# Questions regarding DSGE model

Christiano,2017, abstract stated that

Macroeconomic policy questions involve trade-offs between competing forces in the economy. The problem is how to assess the strength of those forces for the particular policy question at hand. One strategy is to perform experiments on actual economies. Unfortunately, this strategy is not available to social scientists. The only place that we can do experiments is in dynamic stochastic general equilibrium (DSGE) models

I am quite new to this model, so I have some questions as below:

1> What does "competing forces in the economy" mean? I googled but there is no result so far

2> Why we can do experiments is in dynamic stochastic general equilibrium (DSGE) models ?

I did a search about DSGE model but I did not fully intuitively understand it from this description.

What does "competing forces in the economy" mean?

That is not a precise economic jargon just a general statement.

By reading the context of the passage Christiano et al (2017) just generally describes the fact that economy is full of trade-offs. Workers that can be used to build cars can be used to build boats. Worker cannot simultaneously at the same time be building a car or a boat. Thus carmakers and bootmakers compete for workers via market mechanism where they try to outbid each other and where also workers compete each other. All these actions are 'economic forces' that affect the state and development of an economy.

Why we can do experiments is in dynamic stochastic general equilibrium (DSGE) models?

Because dynamic stochastic general equilibrium (DSGE) models are simulations of an economy, and simulations always allow you to do some (simulated) experiments. Experiment is just rigorous examination of some hypothesis e.g. hypothesis claiming some policy or factor influences economy in this or that direction when you manipulate just the factor of interest and other factors are held constant.

For example, in physics it is possible to build a simulation of a star in Fortran, by specifying mathematically all the physical forces present and the composition of a star and so on.

Once you create such simulation of a sun in a computer it is trivial to conduct experiments. In computer you can just easily create a 'clone star' where you keep everything else equal save for one parameter like for example you decide you increase metallicity of a star and see what happens in the simulation to factors like star's brightness or whatever you are interested in.

In the same way as in the analogy above, DSGE model is nothing else just a computer simulation of an economy. Once you simulate economy in a computer it is trivial to run an experiment that tells you what would happen if you would want to implement some policy like for example increasing tax rate of a country. A good introductory text to how this is done is Wickens Macroeconomic Theory A dynamic General Equilibrium Approach.

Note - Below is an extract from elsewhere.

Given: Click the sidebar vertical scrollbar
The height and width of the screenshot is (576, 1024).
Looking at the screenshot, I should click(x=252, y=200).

However, an important caveat is that any experiments done within a simulation are only as good as simulation itself. No simulation is perfect, not even the ones done in physics. Hence you should always keep this caveat in the mind and not necessarily assume simulated experiment provides as good or robust evidence as actual experiment.

DSGE models are derived from dynamic (i.e. intertemporal) optimisation problems where households and firms maximise utility/profit. The first order conditions are simplified/combined to form a general equilibrium and then linearised around the steady state using the first-order Taylor approximation. These are then simplified to get a system of difference equations in which the current value of a variable depends on past values, expected future values and stochastic shocks can be added to see how the economy responds in the event of thses. The model can then be solved under rational expectations using e.g. the method of undetermined coefficients.

But: I highly recommend taking a university course in Advanced Macroeconomics/PhD level macroeconomics to fully understand DSGE models. They are very complex models.